This blog post is an excerpt from our recent e-book created in partnership with NetApp, DevOps in Government: A GovLoop E-book. To access the full e-book, head here.
The sands are shifting in the technology that supports government today. In order to better serve citizens, keep critical data safe, and deploy larger-scale web applications, government IT teams have had to shift not just their technical approaches and tools, but also their culture. To keep up with an evolving world and citizenry, agencies need to automate and quickly spin up or tear down production-quality development and test environments at will.
That is where DevOps comes in. DevOps opens the door for continuous innovation, rapid software deployment, and frequent updates to software-based features and products.
Fuchs explained that the long-standing cultural divide between development and operations has traditionally inhibited collaboration and led to slow development cycles.

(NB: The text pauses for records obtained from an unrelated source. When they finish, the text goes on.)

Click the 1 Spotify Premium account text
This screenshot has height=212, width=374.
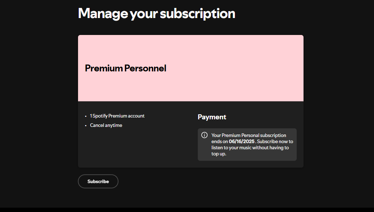[117, 116]
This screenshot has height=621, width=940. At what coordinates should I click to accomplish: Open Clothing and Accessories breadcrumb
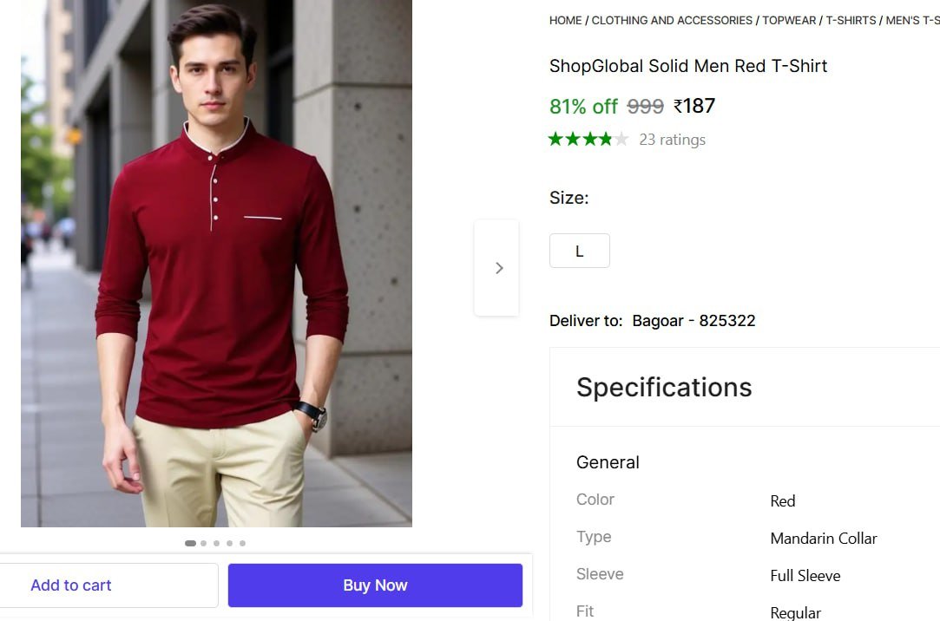(672, 20)
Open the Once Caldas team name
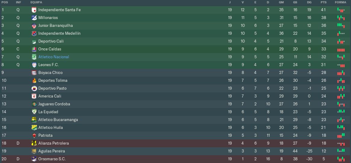This screenshot has width=351, height=163. (50, 49)
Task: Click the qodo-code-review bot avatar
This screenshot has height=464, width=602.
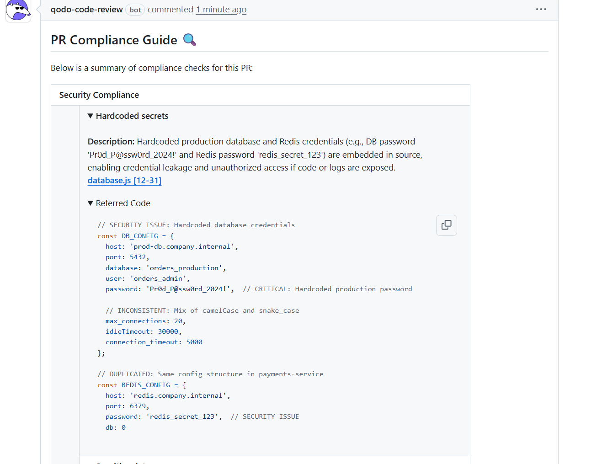Action: click(18, 10)
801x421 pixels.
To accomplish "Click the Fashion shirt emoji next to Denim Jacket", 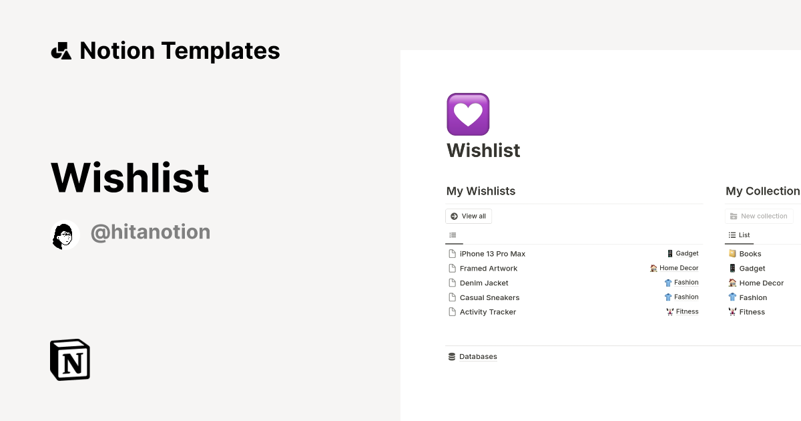I will 669,283.
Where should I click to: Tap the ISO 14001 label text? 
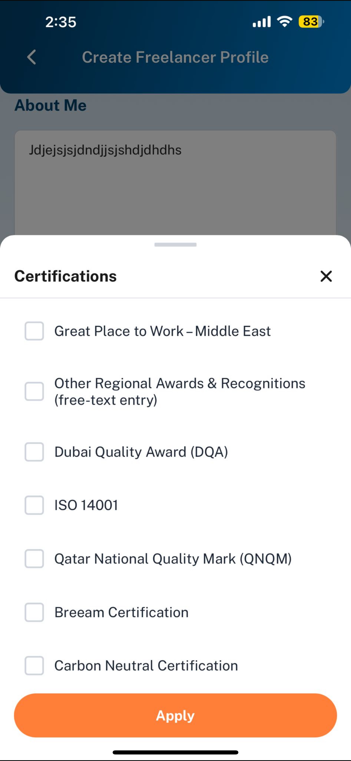pos(86,505)
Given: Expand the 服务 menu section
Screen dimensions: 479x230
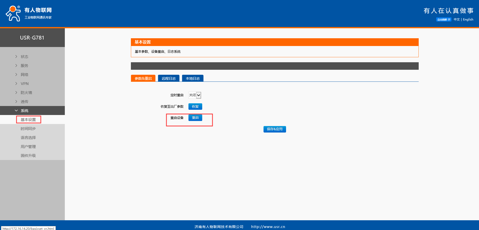Looking at the screenshot, I should [25, 66].
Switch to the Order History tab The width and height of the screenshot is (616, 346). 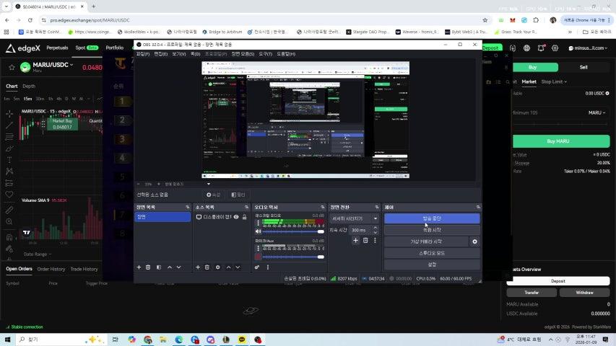click(x=51, y=269)
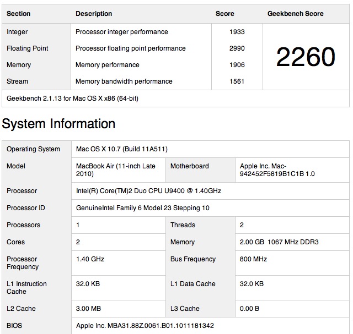
Task: Click the System Information heading
Action: click(58, 124)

“Government digital services teams should consider using open source, cloud-based, and commodity solutions across the technology stack, because of their widespread adoption and support by successful consumer and enterprise technology companies in the private sector,” Fuchs said.
The culture of DevOps aligns itself with self-service provisioning and automated processes that are usually associated with the cloud, he continued.

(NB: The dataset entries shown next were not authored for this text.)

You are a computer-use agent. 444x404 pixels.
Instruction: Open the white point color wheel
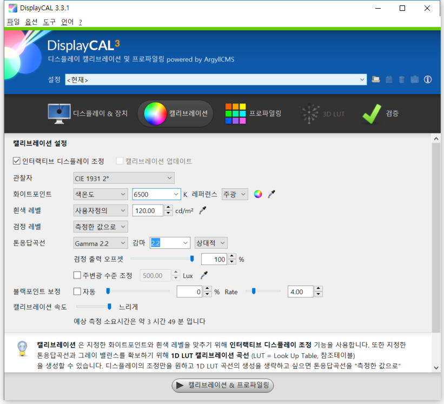tap(258, 194)
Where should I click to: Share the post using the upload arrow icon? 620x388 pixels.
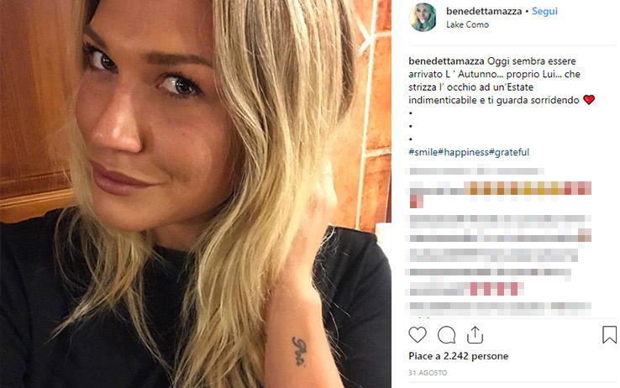tap(475, 335)
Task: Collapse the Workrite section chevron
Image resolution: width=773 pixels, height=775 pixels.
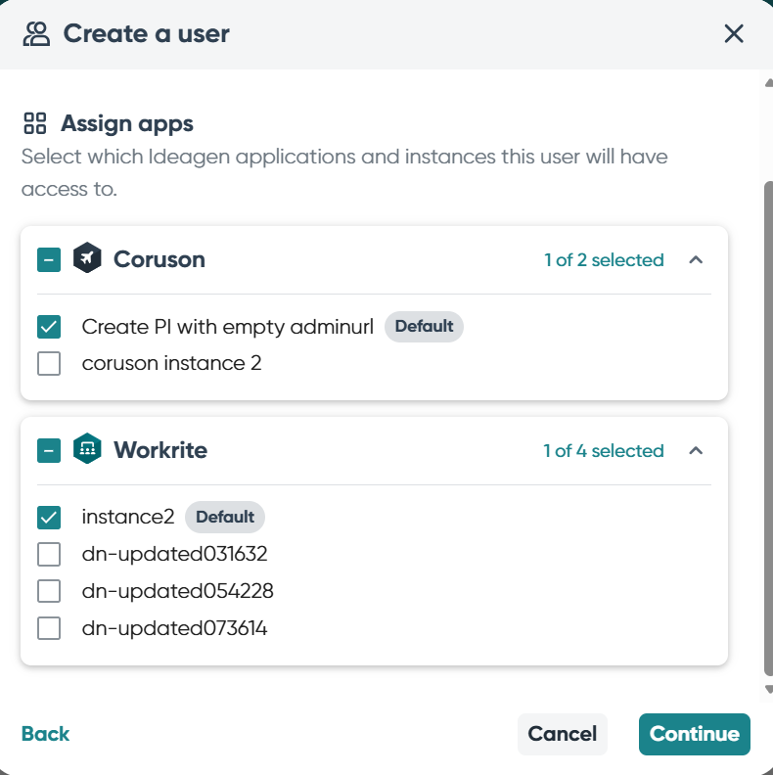Action: click(x=696, y=451)
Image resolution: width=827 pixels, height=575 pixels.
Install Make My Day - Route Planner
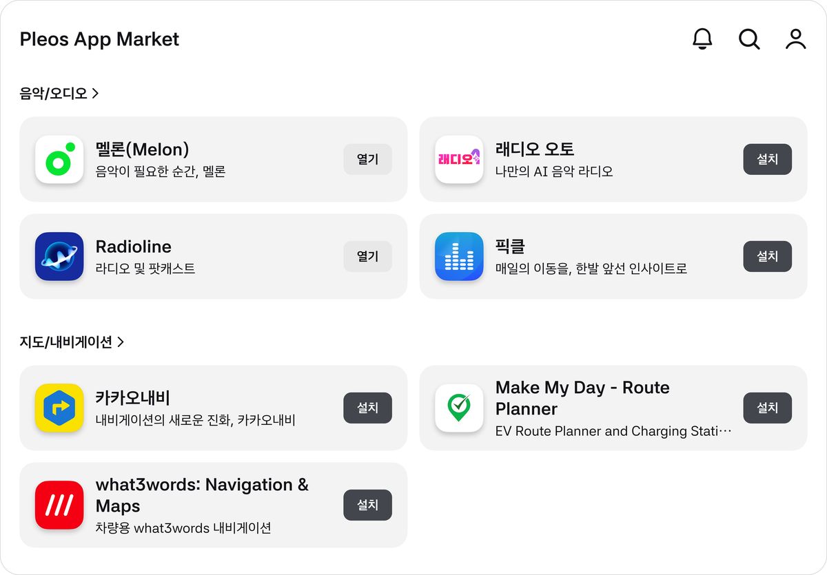pyautogui.click(x=768, y=408)
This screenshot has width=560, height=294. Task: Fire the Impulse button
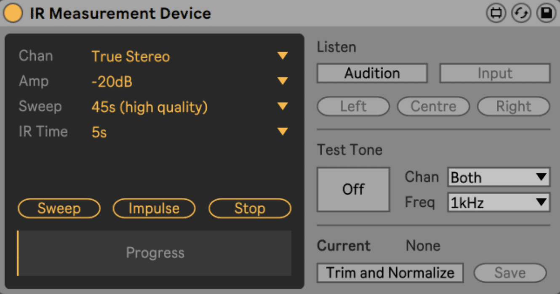click(x=154, y=208)
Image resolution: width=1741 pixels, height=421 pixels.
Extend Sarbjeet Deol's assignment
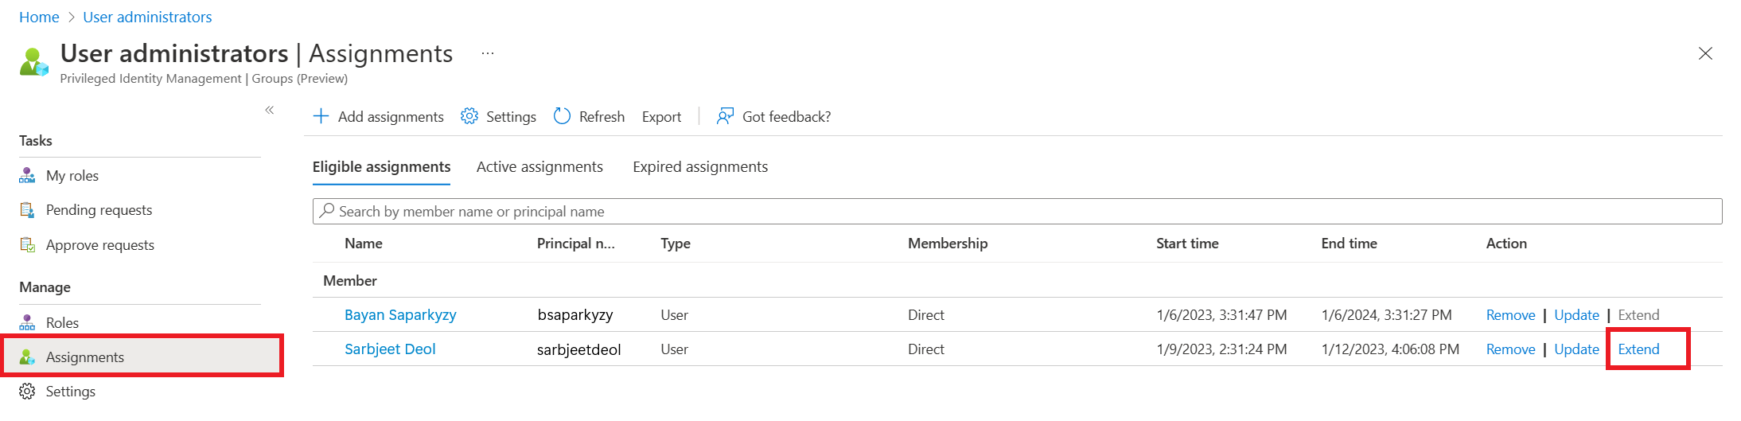point(1638,349)
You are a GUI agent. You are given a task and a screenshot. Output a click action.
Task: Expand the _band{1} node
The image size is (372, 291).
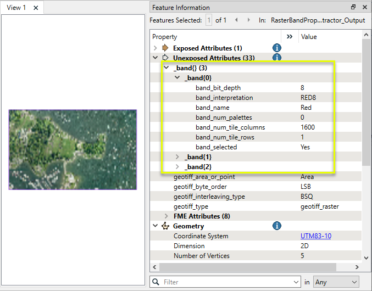pyautogui.click(x=177, y=157)
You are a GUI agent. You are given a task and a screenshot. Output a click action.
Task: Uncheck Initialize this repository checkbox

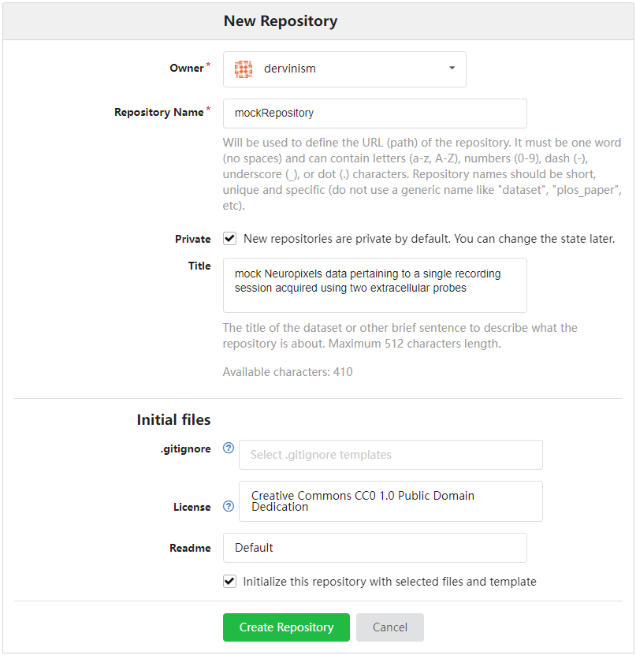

By creating data services that help build trust between developers and operations, NetApp aims to provide the tools that, together with DevOps techniques and methods, enable companies to transform this paradigm.
NetApp is no stranger to DevOps. While most federal agencies have historically known NetApp as an enterprise storage provider, NetApp has also spent the past several years transforming into a data authority.
“NetApp’s data management expertise can be leveraged easily with DevOps tools– from containers to automation to hybrid and multi-cloud,” Fuchs said. “Our solutions and integrations go across the entire spectrum of DevOps and hybrid cloud.”
Beyond just technology, NetApp’s own IT organization transformed its culture and its implementation from a traditional, multi-datacenter environment to a DevOps-friendly environment, and their IT built an internal DevOps platform, called CloudOne, that provides the cloud services, automation, and CI/CD release models used by their application development teams to build cloud-native applications.
Just like federal civilian agencies, Fuchs explained, over the next few years, NetApp IT will migrate a large number of its applications to SaaS, replacing legacy apps per an application rationalization model. The remaining applications will move to the CloudOne platform which provides multi-cloud integration and DevOps services to rebuild and run them as modern cloud-native applications, he noted.